Bringing transparency to federal inspections
Tag No.: A0398
Based on observations, interviews, and document review, it was determined the facility staff failed to obtain an order for the insertion of a nasogastric tube, and properly document the size and person who placed the nasogastric tube as per facility policy for two (2) of three (3) patients sampled.
Findings:
A review of the emergency department (ED) provider note for Patient #4 (P4) from 9/8/2023 at 6:17 p.m. contained documentation that the on-call surgeon "recommended placement of a NG tube," and at 6:30 p.m. the documentation "Nursing staff to place NG tube," and then "KUB (abdominal kidney, ureter, bladder x-ray)ordered for NG placement."
A review of the Event Log contained the documentation on 9/8/2023 at 8:00 p.m. "... NG/OG Tub Nasogastric: Left nostril Placed ... Tube Type: Nasogastric. Tube Location: Left nostril. Catheter Depth (cm): 60 cm. Placement Verification Method: X-ray. Securing Method: Tape ..." No documentation of the size NG tube inserted, as per the facility's policy.
A review of the medical record for P4 contained no evidence of a physician's order for a nasogastric tube placed in the emergency department on 9/8/2023 at 8:00 p.m.
A review of the medical record for P6 contained no evidence of a physician's order for a nasogastric (NG) tube placed in the emergency department. There was a provider note stating that the NG tube had been placed in the emergency department. There was no note to indicate who placed the NG tube.
SM1 was aware of the lack of orders for P4 and P6 above.
A review of the facility's policy titled "Medical Orders for Patient Care" states in part:
... Policy:
... B. Orders shall be:
1. Obtained prior to performing all procedures and/or treatments;
2. Documented in a patient's electronic health record (EHR).
3. Dated, timed and signed by the ordering Practitioner or another Practitioner who is responsible for the care of the patient only if such provider is acting in accordance with Virginia law, facility policies, and the Medical Staff Bylaws.
4. Dated and time stamped electronically by the electronic health record (EHR) system;
5. Acknowledged and verified by appropriate licensed Team Members (when indicated).
6. Implemented promptly and within the timeframe specified.
... Appendix A
... #7 Verbal with Read Back (Verbal Orders)
Verbal Orders must be relayed by the ordering Practitioner, either in person or by telephone, to an Authorized Person.
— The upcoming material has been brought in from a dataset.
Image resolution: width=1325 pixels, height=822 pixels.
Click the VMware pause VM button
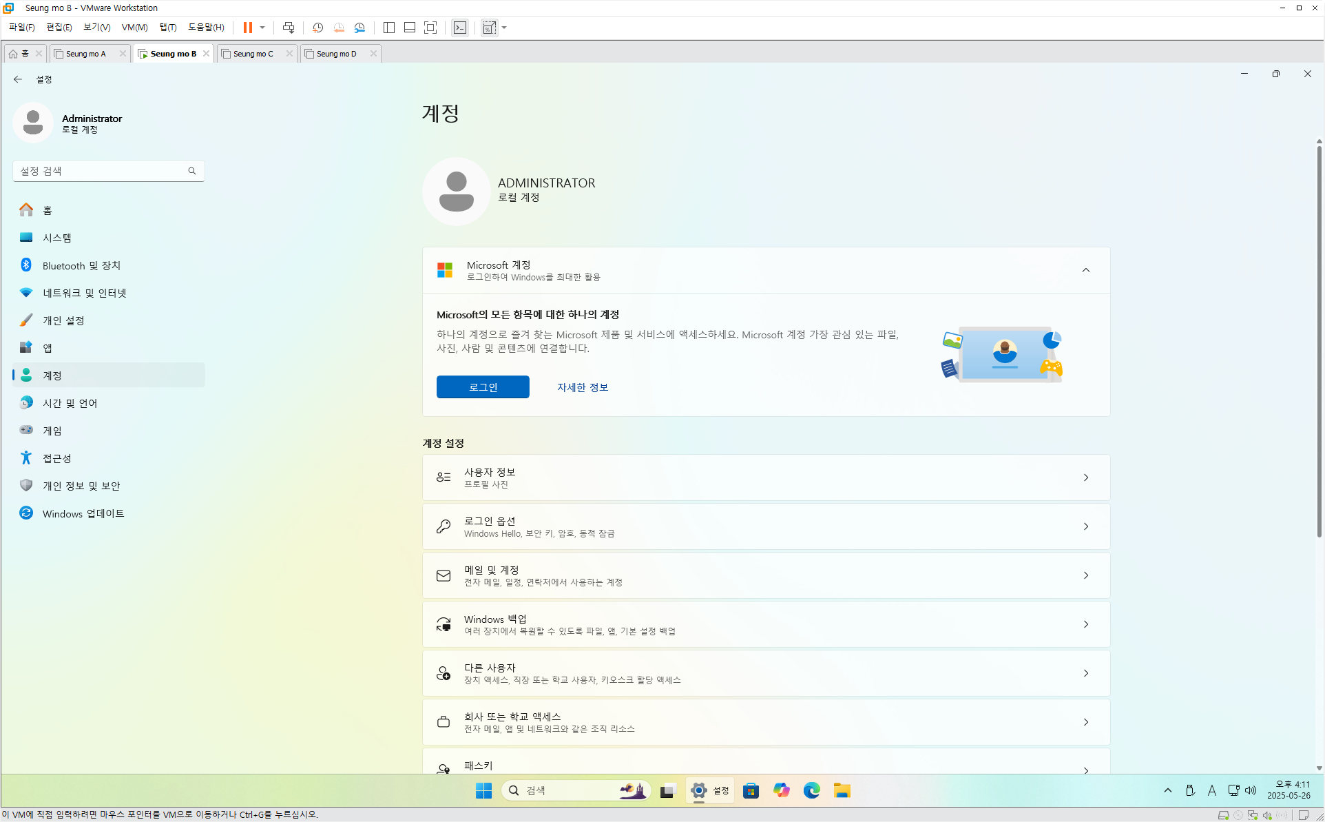(247, 28)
Verbal Orders must be cosigned promptly by the Practitioner no more than [seventy-two] 72 hours after the order is entered.
Verbal Orders are to be used infrequently ...
A review of the facility's policy titled "Lippincott Procedures: Nasogastric or Orogastric Tube Insertion" states in part:
... A practitioner selects the type and diameter of NG or OG tube that best meets the patient's needs.
... Implementation
Verify the practitioner's order.
... Documentation
Documentation associated with NG or OG tube insertion includes: type and size of the NG or OG tube, date and, time of insertion, insertion route, tube's external length measurement and centimeter mark, methods used to confirm tube placement, type and amount of suction (if used), drainage: amount, color, character, consistency, odor, patient's tolerance of the procedure, signs and symptoms of complications: nausea, vomiting, abdominal distention ...
The above concerns were discussed at the exit conference on 12/13/2023.